ABC Bank holds a large position in NASDAQ listed Chegg Company. The stock is currently trading at $35 per share. The Bank intends to cover its exposure in the company without selling the stock and adopt a strategy that can result in Income generation as well.
To achieve the intended objective, ABC Bank sells near-money calls of $40 for the near-expiry month, which results in income generation for ABC Bank in the form of the premium received on selling such call options. The strategy adopted by the Bank on shares of Chegg is called a Covered Call Strategy, which led to the generation of income for the Bank. However, the Opportunity Cost of such a covered call is giving up the upside on the long stock position of Chegg Inc when the stock price rises beyond the exercise price of the short call of $40. Thus, ABC Bank generated income by giving up the opportunity cost of the upside of Chegg Inc beyond $40.
Example 7 – Bank related Decision
Another example relates to a Bank’s decision to accept or reject credit applicants. Let’s understand the same.

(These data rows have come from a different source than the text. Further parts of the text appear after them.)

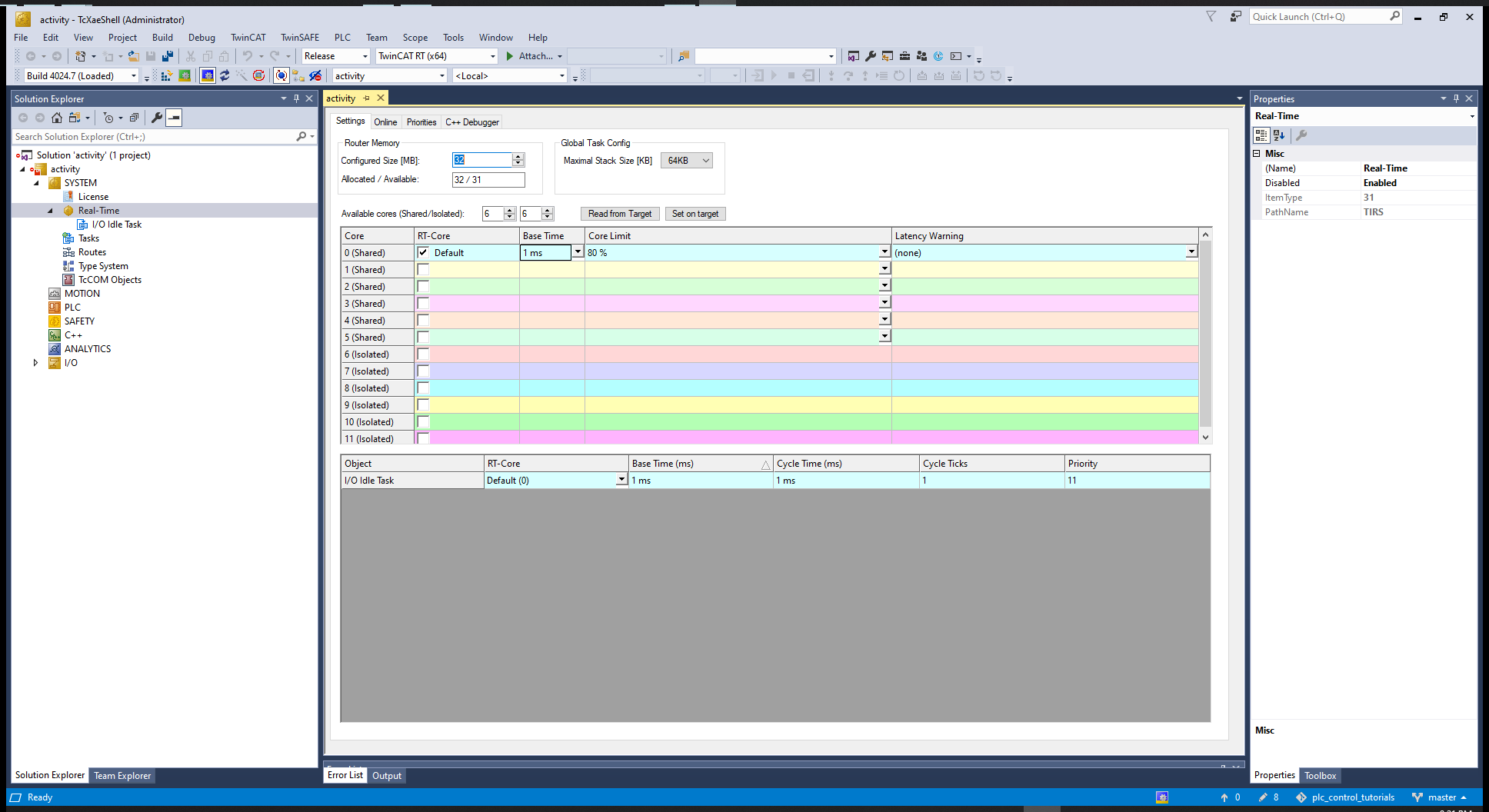
Task: Enable RT-Core checkbox for core 6 (Isolated)
Action: pos(423,354)
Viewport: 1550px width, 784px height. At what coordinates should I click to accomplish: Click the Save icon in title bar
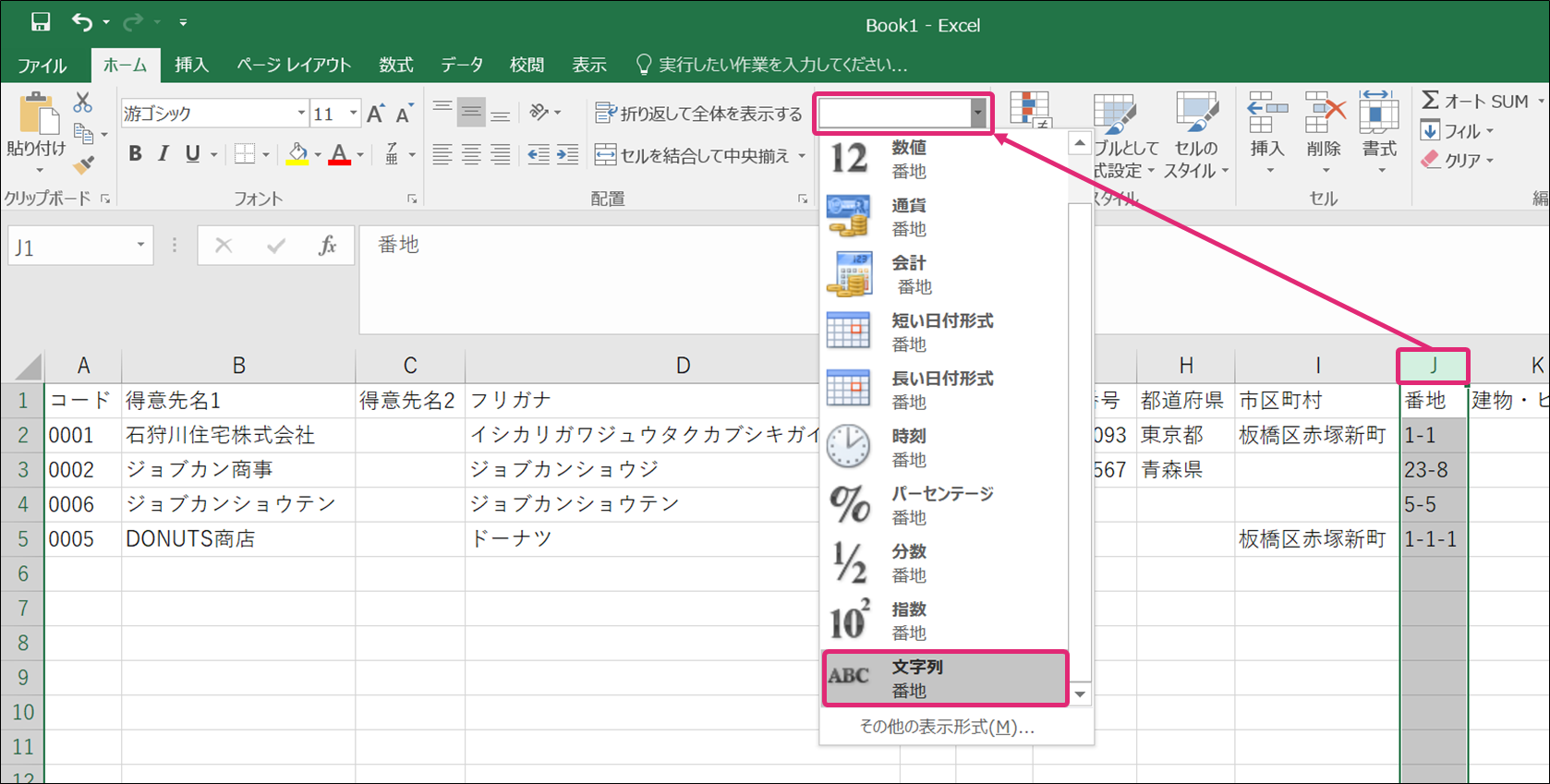coord(41,22)
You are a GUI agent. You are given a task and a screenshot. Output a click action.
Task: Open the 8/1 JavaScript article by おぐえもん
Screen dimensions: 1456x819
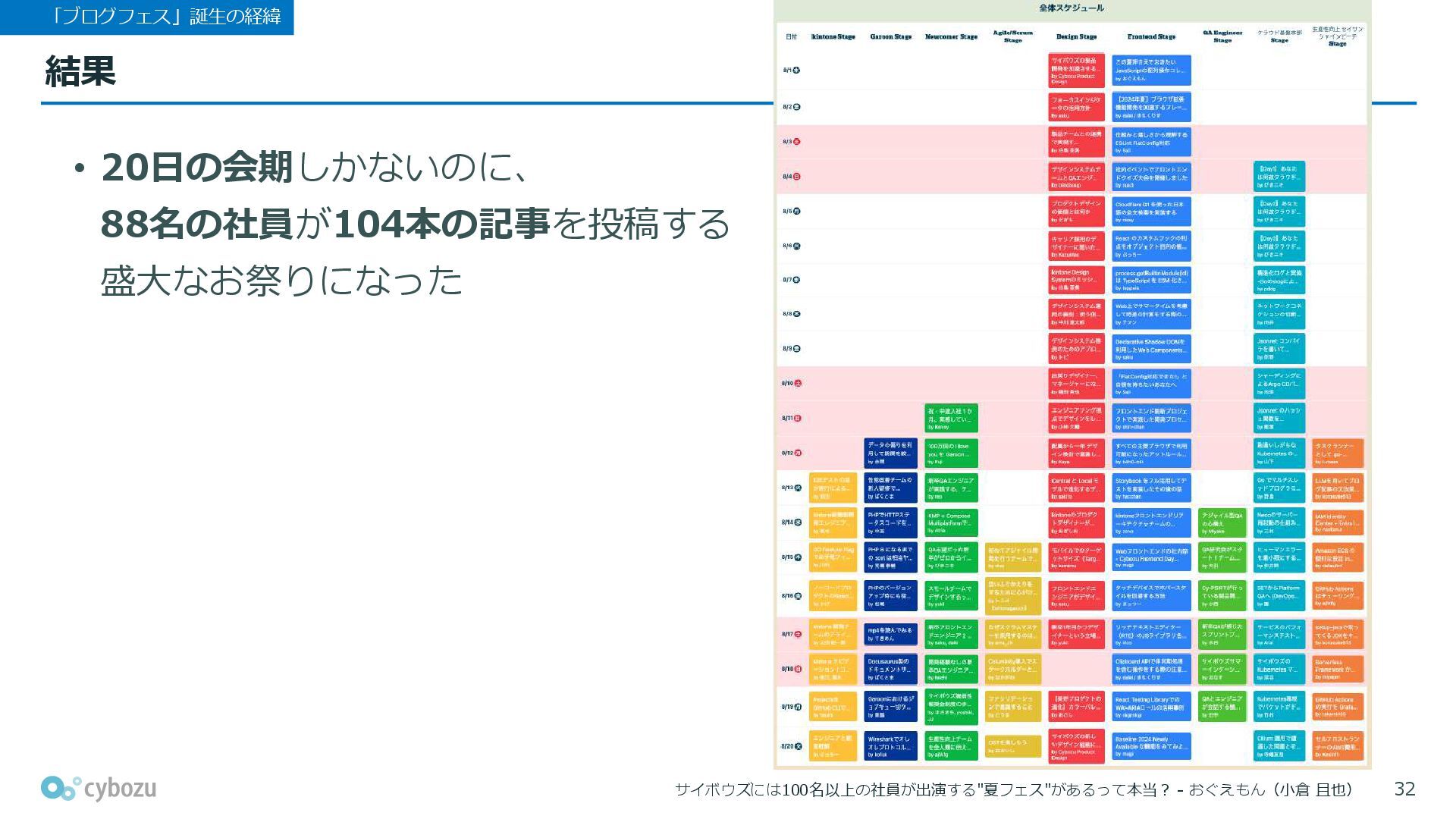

Rancoft Bank in Chicago is evaluating whether to set its cutoff FICO score of 680 to approve or reject credit facilities to the pool of applicants. In the past, the Bank has advanced credit facilities with a cutoff score of 660 and observed 20% of accounting turning bad later.
As per Bank estimates, by increasing the cut-off score to 680, it estimates losing a good pool of applicants with an estimated business loss of $250000 while a reduction in its Bad Account from earlier 20% to 5%. Thus, if Rancoft Bank decides to increase its cutoff FICO score from 660 to 680, it will succeed in reducing its Bad Accounts count to 5% from the erstwhile 20%; however, the Opportunity Cost of such a decision is the business loss of $250000.
Conclusion – Opportunity Costs Examples
We can observe daily that each decision has an Opportunity Cost attached to it. By choosing to study in our early years, we are sacrificing the opportunity to spend recreational and leisure time with family and friends. Similarly, a working woman professional giving up her job after marriage to care for her new family has an opportunity cost of Income that she would have earned while working. We encounter unlimited examples of Opportunity Costs daily in our work and normal life.